Deal or No Deal?
April 28, 2008"Today I am optimistic" that EU foreign ministers will approve the start of talks on a Partnership and Cooperation Agreement (PCA) with Russia and the signature of a Stabilization and Association Agreement (SAA) with Serbia, EU foreign-policy chief Javier Solana said.
Serbian Foreign Minister Vuk Jeremic echoed that stance, saying that his country "hopes that these technical steps (i.e. signing the SAA) will be made sooner rather than later, to the benefit of the peoples of the Balkans and the EU."
On Tuesday, the foreign ministers of the EU's 27 member states are set to meet in Luxembourg, with both documents on the agenda.
Ministers are expected to continue a long-running debate over Serbia's SAA, a document which is widely seen as a precursor to full membership talks.
Divisions within the EU
Most EU members favour signing the SAA, which was initialled in November, before Serbia holds snap elections on May 11, as a way of boosting pro-EU forces in the country.
The Netherlands and Belgium, however, oppose such a move, saying that Serbia must first hand over the remaining war-crimes suspects to the International Criminal Tribunal for the former Yugoslavia (ICTY) in The Hague.
Following talks with Jeremic, Slovenian Foreign Minister Dimitrij Rupel, whose homeland currently holds the EU's rotating presidency, said that "we're still looking for a solution that would satisfy both the Serbs and the Dutch and the Belgians and all of us, and as you can understand, this is difficult."
But Jeremic played down the question of whether a decision on the SAA could influence the knife-edge vote, saying that "Serbia is trying to look at this outside the context of the elections -- the continuation of the European integration process is what matters at this stage."
Serbia is already cooperating fully with ICTY and hopes to arrest the remaining fugitives very soon, he said.
No last-minute changes
Ministers could agree to sign the SAA but not to implement it until the fugitives have been handed over, Rupel said. The SAA, however, can only be signed in the version in which it was initialled, making it impossible to add any such declaration to the text itself.
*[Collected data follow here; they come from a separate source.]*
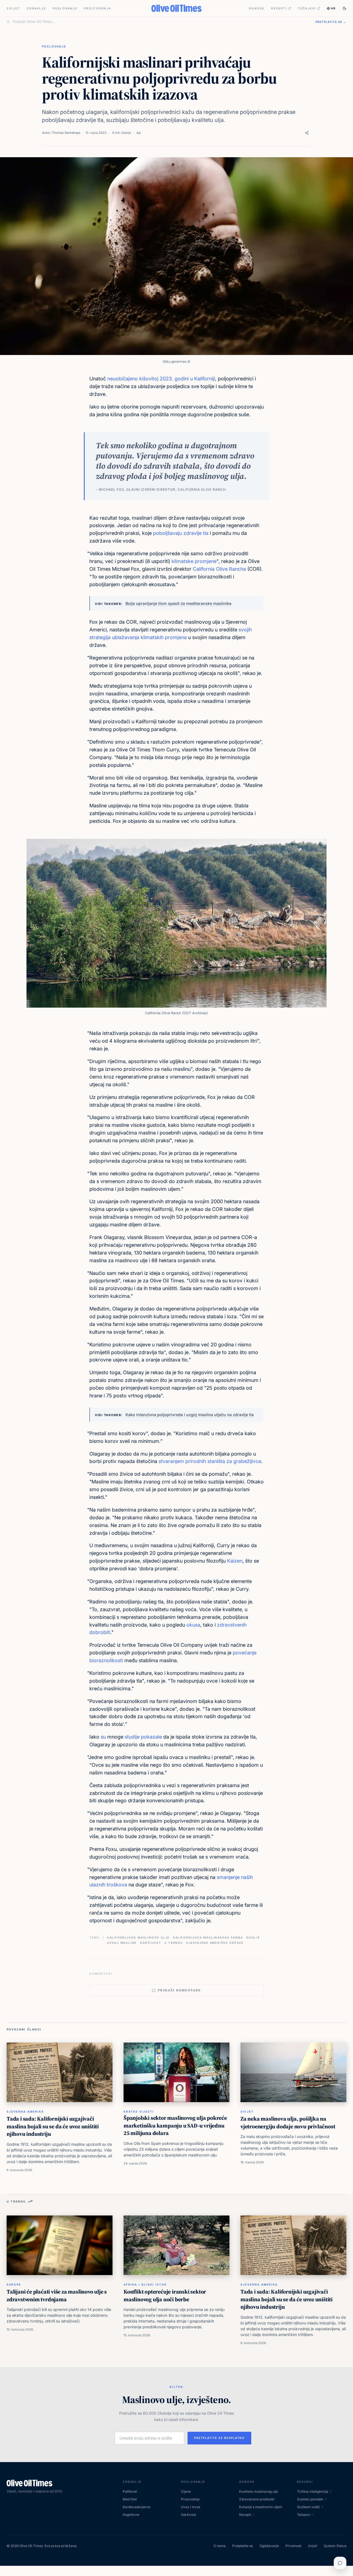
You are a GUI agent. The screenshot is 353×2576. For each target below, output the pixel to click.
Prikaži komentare (179, 1990)
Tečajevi (307, 8)
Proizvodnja (97, 8)
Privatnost (293, 2546)
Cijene (186, 2491)
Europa (14, 2284)
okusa (193, 1625)
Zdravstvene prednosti (256, 2499)
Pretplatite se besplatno (219, 2437)
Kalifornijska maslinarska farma (208, 1937)
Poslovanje (65, 8)
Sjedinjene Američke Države (215, 1942)
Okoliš (253, 1937)
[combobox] (161, 22)
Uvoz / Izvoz (190, 2507)
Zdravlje (36, 8)
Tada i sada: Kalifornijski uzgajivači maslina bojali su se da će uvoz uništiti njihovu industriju (53, 2126)
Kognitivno (131, 2515)
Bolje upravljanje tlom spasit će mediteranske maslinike (178, 603)
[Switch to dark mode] (344, 8)
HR (333, 8)
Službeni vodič (308, 2507)
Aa (138, 132)
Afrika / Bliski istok (145, 2284)
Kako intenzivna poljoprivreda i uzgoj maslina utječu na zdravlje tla (189, 1414)
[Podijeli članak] (307, 133)
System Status (335, 2546)
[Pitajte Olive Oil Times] (340, 2563)
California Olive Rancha (219, 569)
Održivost (150, 1942)
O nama (219, 2546)
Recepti (279, 8)
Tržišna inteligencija (312, 2491)
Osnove (256, 8)
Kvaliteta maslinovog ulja (258, 2491)
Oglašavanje (269, 2546)
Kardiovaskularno (136, 2507)
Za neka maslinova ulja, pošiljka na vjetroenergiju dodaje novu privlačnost (287, 2122)
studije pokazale (143, 1737)
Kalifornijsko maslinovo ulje (138, 1937)
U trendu (173, 1942)
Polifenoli (130, 2491)
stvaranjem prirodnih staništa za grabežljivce (210, 1461)
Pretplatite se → (330, 21)
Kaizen (234, 1561)
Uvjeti (312, 2546)
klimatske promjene (194, 561)
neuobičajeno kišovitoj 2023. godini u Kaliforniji (161, 378)
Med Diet (130, 2499)
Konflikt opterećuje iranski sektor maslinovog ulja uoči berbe (165, 2295)
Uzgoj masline (122, 1942)
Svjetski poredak (310, 2499)
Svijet (13, 8)
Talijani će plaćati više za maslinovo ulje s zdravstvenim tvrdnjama (57, 2295)
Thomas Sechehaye (66, 133)
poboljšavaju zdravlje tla (180, 533)
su (103, 1737)
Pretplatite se (242, 2546)
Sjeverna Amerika (25, 2111)
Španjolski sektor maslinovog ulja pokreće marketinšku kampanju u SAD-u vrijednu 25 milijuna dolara (175, 2125)
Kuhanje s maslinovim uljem (260, 2507)
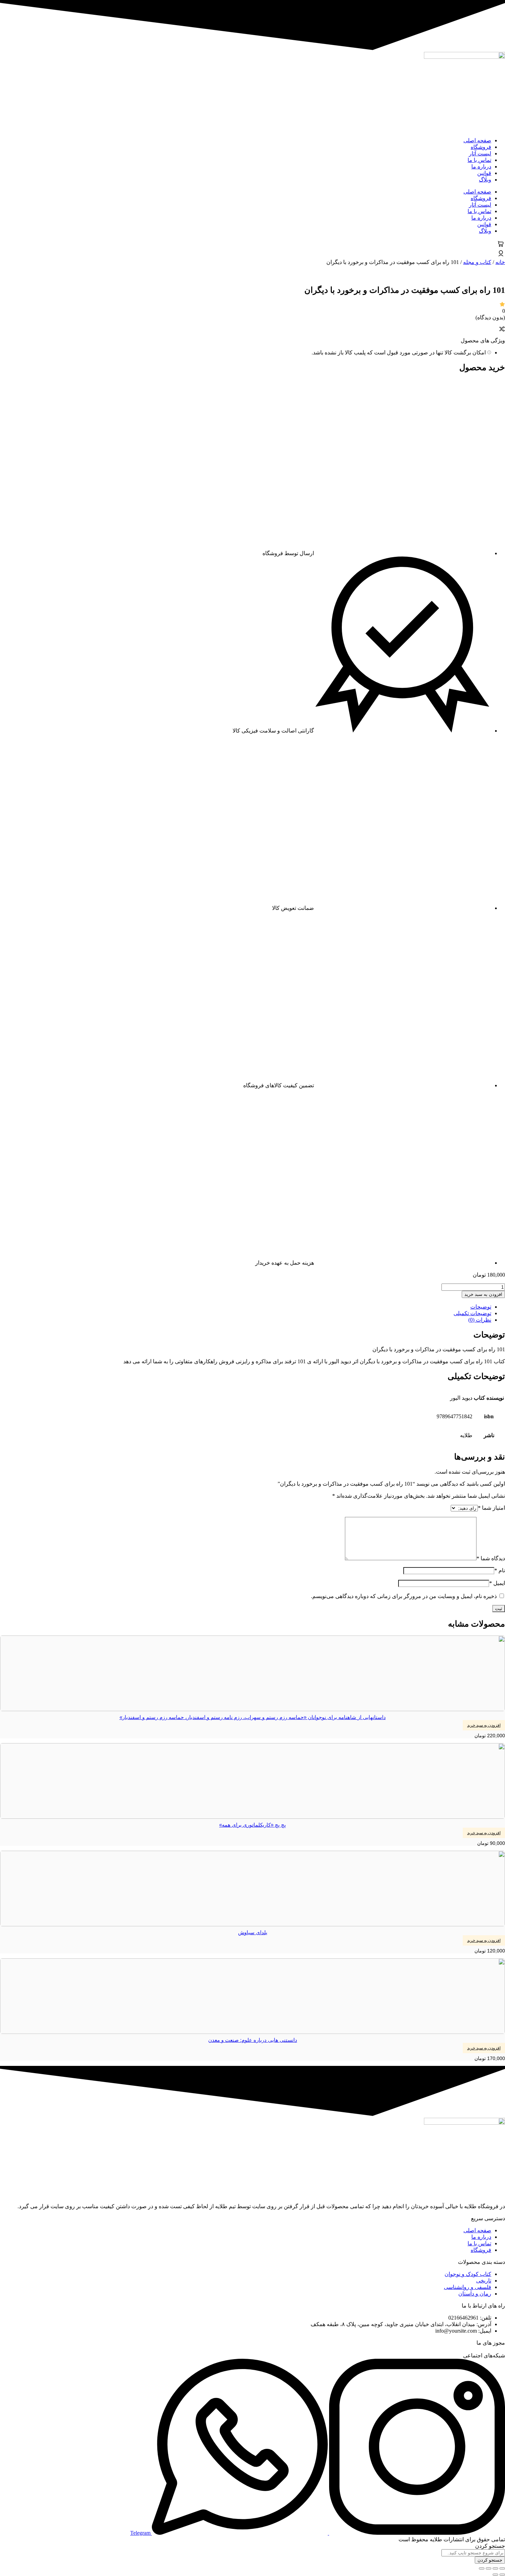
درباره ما (481, 166)
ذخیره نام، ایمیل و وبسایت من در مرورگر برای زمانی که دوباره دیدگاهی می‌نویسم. (404, 1596)
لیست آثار (480, 153)
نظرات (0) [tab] (479, 1320)
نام (499, 1570)
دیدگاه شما (490, 1558)
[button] (484, 1725)
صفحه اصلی (477, 140)
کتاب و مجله (477, 262)
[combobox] (473, 2552)
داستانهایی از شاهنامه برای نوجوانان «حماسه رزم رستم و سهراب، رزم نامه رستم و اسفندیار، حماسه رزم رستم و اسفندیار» (253, 1717)
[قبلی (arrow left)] (502, 2575)
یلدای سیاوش (252, 1932)
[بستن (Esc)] (481, 2568)
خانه (500, 262)
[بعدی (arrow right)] (495, 2575)
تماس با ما (479, 160)
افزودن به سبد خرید (483, 1294)
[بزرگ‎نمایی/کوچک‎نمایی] (502, 2568)
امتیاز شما (491, 1508)
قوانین (484, 173)
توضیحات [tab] (480, 1307)
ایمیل (497, 1583)
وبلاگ (485, 180)
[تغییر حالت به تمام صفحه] (495, 2568)
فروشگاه (481, 147)
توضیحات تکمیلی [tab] (472, 1313)
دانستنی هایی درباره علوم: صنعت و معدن (252, 2040)
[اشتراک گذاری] (488, 2568)
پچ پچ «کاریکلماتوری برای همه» (252, 1825)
Officials in Brussels also hope that the ministers will agree to launch talks with Russia on the PCA, an agreement covering relations on fields ranging from education and culture to energy and trade.
Lithuania has so far opposed the opening of talks in protest at Russia's closure of oil to its only refinery, and Moscow's recent decision to open relations with the breakaway Georgian provinces of Abkhazia and South Ossetia.
"Lithuania is a distinguished member of the EU and a dear friend of the presidency so we're trying to find a language that would suit Lithuania," Rupel said. "On the other hand, we're all interested in moving the PCA on... I think we have to find a compromise there."
On Tuesday evening, representatives of the EU presidency -- currently held by Slovenia -- and the European Commission are set to meet Russian Foreign Minister Sergei Lavrov.
EU leaders are particularly keen to begin talks on the PCA now, as they hope that the recent election of Dmitry Medvedev as Russia's next president will allow for an improvement in the current troubled atmosphere between Europe and Russia.
Also on Tuesday, they are expected to call for the signature of an SAA with Bosnia-Herzegovina as soon as it has been translated into all 23 EU languages.